==== Dataset

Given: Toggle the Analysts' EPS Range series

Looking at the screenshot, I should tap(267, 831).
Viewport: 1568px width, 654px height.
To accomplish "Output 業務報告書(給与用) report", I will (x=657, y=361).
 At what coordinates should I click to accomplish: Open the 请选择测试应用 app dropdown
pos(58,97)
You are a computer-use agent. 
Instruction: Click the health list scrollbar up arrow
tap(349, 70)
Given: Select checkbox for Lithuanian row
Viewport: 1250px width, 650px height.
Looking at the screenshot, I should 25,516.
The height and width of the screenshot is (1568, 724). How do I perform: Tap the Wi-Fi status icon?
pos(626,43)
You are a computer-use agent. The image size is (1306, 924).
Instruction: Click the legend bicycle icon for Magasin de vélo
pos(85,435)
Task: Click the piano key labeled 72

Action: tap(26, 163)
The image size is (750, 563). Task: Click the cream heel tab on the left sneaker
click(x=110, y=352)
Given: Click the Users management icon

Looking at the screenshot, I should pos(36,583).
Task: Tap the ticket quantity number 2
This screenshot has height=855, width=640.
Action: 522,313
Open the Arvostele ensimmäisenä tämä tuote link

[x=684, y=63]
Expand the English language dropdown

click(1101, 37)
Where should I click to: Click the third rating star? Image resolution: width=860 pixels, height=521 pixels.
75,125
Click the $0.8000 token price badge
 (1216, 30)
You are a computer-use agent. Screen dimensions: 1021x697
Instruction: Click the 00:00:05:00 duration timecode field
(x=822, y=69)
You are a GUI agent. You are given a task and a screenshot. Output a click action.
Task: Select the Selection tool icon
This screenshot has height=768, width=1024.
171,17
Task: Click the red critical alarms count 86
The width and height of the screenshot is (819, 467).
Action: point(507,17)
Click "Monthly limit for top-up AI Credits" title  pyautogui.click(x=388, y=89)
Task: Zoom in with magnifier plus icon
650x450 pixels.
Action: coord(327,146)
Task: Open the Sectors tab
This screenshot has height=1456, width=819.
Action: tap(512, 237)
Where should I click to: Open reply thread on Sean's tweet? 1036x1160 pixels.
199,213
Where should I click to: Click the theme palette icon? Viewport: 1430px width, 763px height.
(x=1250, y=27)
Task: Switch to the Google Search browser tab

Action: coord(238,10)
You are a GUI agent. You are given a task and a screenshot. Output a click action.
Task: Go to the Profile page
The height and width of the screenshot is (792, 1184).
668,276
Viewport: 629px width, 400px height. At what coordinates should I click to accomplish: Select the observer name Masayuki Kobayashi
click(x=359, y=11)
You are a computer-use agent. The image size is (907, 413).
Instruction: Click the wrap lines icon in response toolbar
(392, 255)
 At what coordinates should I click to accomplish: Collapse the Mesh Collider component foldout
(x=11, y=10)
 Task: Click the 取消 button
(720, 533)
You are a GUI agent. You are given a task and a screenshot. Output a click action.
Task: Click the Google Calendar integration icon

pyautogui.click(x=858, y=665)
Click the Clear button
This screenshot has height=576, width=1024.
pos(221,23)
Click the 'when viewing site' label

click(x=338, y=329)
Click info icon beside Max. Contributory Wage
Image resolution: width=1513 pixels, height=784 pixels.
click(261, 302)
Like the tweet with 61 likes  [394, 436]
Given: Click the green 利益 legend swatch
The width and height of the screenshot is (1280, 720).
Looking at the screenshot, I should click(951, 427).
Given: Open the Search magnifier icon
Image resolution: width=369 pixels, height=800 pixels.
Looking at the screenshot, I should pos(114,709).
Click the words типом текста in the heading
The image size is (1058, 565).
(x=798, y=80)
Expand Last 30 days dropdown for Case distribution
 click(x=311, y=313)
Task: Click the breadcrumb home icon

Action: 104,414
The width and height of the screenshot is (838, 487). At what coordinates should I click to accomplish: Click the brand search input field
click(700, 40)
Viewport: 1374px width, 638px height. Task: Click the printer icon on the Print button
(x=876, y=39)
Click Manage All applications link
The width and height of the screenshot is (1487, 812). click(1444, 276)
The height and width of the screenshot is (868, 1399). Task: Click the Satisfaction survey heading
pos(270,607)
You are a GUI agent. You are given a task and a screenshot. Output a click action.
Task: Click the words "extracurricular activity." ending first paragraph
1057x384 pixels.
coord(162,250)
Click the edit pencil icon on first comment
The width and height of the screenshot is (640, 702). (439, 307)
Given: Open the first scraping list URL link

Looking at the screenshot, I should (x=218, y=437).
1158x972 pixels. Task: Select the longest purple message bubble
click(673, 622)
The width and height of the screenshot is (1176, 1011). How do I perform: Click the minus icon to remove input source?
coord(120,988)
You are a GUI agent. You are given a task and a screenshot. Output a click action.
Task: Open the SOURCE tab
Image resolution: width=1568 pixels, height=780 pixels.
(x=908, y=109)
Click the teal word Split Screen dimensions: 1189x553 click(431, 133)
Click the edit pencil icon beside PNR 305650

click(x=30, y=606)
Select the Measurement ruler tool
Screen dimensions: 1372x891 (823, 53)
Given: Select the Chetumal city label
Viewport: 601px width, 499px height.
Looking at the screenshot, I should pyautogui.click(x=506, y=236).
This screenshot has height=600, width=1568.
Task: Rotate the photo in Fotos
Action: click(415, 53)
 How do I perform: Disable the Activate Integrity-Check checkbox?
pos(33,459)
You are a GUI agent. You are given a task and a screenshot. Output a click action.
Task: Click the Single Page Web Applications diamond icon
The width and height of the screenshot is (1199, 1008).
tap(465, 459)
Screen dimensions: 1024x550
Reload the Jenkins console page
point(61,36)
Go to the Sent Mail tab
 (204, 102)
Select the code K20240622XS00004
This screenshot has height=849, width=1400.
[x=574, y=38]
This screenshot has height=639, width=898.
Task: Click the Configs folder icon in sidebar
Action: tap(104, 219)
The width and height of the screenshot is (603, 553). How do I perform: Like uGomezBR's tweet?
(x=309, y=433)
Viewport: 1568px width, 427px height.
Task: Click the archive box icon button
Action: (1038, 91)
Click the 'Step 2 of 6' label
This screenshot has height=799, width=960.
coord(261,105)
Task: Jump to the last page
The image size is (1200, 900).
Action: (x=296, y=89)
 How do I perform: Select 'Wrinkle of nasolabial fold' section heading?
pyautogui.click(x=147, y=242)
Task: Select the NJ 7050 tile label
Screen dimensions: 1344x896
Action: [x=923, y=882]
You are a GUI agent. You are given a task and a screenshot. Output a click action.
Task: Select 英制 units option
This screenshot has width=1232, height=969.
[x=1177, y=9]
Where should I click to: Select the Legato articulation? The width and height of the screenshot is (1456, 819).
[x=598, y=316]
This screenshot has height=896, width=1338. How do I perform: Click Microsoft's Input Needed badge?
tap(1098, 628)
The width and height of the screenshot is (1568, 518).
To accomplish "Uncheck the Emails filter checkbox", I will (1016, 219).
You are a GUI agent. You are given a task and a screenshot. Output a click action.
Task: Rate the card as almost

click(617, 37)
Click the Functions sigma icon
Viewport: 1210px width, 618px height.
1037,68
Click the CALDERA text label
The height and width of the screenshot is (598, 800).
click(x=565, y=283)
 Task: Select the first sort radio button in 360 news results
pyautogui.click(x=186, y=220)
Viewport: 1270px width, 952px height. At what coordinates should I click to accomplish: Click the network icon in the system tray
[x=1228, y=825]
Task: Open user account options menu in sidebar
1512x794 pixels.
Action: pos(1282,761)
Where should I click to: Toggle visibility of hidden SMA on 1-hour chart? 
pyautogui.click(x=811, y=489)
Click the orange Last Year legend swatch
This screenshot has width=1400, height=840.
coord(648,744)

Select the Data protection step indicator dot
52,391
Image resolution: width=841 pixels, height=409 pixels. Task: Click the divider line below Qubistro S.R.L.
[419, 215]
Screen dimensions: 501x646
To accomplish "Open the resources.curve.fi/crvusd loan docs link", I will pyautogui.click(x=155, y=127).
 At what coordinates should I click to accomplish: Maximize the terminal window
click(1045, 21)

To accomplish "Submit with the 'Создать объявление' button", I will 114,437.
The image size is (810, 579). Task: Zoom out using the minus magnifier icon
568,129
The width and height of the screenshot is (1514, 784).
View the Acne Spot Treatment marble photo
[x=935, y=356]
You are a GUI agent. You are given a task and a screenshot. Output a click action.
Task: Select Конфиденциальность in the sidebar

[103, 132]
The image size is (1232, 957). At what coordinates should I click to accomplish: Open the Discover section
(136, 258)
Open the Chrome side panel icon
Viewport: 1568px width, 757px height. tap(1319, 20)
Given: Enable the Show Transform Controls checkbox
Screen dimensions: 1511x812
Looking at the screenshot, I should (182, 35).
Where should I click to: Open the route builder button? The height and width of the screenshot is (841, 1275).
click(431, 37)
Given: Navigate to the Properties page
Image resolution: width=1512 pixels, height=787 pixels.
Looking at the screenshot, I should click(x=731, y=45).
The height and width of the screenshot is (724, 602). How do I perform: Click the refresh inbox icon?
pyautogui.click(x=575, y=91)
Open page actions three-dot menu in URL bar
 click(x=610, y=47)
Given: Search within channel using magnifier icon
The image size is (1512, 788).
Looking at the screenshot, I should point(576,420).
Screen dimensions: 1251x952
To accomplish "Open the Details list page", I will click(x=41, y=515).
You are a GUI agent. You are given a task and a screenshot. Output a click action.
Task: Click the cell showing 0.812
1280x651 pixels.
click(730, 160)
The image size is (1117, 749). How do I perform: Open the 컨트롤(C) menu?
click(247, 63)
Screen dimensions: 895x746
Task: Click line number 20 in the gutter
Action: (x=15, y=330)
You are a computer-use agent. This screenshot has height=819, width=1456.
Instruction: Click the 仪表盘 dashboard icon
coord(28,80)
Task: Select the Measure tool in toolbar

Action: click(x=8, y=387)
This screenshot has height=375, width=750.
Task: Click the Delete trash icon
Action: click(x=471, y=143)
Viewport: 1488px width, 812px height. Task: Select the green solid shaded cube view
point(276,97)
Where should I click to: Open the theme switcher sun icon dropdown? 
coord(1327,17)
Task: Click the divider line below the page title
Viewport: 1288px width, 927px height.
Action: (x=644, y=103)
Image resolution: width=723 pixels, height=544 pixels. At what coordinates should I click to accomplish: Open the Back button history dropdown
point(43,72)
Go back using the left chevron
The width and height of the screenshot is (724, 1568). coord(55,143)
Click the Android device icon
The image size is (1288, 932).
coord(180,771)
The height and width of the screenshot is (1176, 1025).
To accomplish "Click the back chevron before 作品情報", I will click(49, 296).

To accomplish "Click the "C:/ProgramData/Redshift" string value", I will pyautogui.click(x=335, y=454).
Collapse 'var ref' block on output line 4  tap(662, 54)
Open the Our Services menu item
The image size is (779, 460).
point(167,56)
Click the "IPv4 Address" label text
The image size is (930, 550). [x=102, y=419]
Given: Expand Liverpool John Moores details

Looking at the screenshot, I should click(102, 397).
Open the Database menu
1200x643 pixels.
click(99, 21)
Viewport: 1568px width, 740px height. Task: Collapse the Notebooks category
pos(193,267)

========

Exercise details
Please transcribe the stretch of material from the line containing "Go to the Sent Mail tab" through the line containing "[x=1177, y=9]", both included.

Response to the exercise
Go to the Sent Mail tab
 (204, 102)
Select the code K20240622XS00004
This screenshot has height=849, width=1400.
[x=574, y=38]
This screenshot has height=639, width=898.
Task: Click the Configs folder icon in sidebar
Action: tap(104, 219)
The width and height of the screenshot is (603, 553). How do I perform: Like uGomezBR's tweet?
(x=309, y=433)
Viewport: 1568px width, 427px height.
Task: Click the archive box icon button
Action: (1038, 91)
Click the 'Step 2 of 6' label
This screenshot has height=799, width=960.
coord(261,105)
Task: Jump to the last page
The image size is (1200, 900).
Action: (x=296, y=89)
 How do I perform: Select 'Wrinkle of nasolabial fold' section heading?
pyautogui.click(x=147, y=242)
Task: Select the NJ 7050 tile label
Screen dimensions: 1344x896
Action: [x=923, y=882]
You are a GUI agent. You are given a task and a screenshot. Output a click action.
Task: Select 英制 units option
This screenshot has width=1232, height=969.
[x=1177, y=9]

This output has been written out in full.